** EXCERPTED DATA follows **
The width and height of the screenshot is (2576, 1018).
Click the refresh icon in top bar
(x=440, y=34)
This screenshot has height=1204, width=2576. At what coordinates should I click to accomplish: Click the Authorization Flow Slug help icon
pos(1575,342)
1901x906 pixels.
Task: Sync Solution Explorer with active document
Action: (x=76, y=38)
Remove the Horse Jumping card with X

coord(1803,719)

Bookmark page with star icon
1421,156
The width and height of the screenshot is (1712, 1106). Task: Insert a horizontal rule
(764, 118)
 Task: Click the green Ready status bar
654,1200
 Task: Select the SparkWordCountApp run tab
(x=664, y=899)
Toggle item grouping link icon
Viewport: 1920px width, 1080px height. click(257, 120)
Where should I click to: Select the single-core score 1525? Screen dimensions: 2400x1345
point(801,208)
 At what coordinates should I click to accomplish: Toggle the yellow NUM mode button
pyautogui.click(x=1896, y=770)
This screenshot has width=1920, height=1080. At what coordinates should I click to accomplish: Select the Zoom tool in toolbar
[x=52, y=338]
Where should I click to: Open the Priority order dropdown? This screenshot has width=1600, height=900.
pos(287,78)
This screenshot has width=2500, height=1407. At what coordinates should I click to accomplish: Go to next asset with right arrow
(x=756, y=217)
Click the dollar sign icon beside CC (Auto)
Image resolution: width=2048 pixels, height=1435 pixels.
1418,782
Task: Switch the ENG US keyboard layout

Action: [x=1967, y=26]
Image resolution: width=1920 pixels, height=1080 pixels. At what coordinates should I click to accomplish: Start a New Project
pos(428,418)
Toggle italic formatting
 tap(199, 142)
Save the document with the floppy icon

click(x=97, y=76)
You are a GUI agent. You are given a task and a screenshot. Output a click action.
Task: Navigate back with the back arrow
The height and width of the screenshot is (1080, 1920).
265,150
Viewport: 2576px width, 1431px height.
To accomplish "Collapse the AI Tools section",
** End of EXCERPTED DATA **
WHAT IS REQUIRED: Write all the entries out again exactly as they are.

WRITTEN RESPONSE:
The width and height of the screenshot is (2576, 1018).
Click the refresh icon in top bar
(x=440, y=34)
This screenshot has height=1204, width=2576. At what coordinates should I click to accomplish: Click the Authorization Flow Slug help icon
pos(1575,342)
1901x906 pixels.
Task: Sync Solution Explorer with active document
Action: (x=76, y=38)
Remove the Horse Jumping card with X

coord(1803,719)

Bookmark page with star icon
1421,156
The width and height of the screenshot is (1712, 1106). Task: Insert a horizontal rule
(764, 118)
 Task: Click the green Ready status bar
654,1200
 Task: Select the SparkWordCountApp run tab
(x=664, y=899)
Toggle item grouping link icon
Viewport: 1920px width, 1080px height. click(257, 120)
Where should I click to: Select the single-core score 1525? Screen dimensions: 2400x1345
point(801,208)
 At what coordinates should I click to accomplish: Toggle the yellow NUM mode button
pyautogui.click(x=1896, y=770)
This screenshot has width=1920, height=1080. At what coordinates should I click to accomplish: Select the Zoom tool in toolbar
[x=52, y=338]
Where should I click to: Open the Priority order dropdown? This screenshot has width=1600, height=900.
pos(287,78)
This screenshot has width=2500, height=1407. At what coordinates should I click to accomplish: Go to next asset with right arrow
(x=756, y=217)
Click the dollar sign icon beside CC (Auto)
Image resolution: width=2048 pixels, height=1435 pixels.
1418,782
Task: Switch the ENG US keyboard layout

Action: [x=1967, y=26]
Image resolution: width=1920 pixels, height=1080 pixels. At what coordinates should I click to accomplish: Start a New Project
pos(428,418)
Toggle italic formatting
 tap(199, 142)
Save the document with the floppy icon

click(x=97, y=76)
You are a GUI agent. You are given a task and a screenshot. Output a click action.
Task: Navigate back with the back arrow
The height and width of the screenshot is (1080, 1920).
265,150
Viewport: 2576px width, 1431px height.
To accomplish "Collapse the AI Tools section",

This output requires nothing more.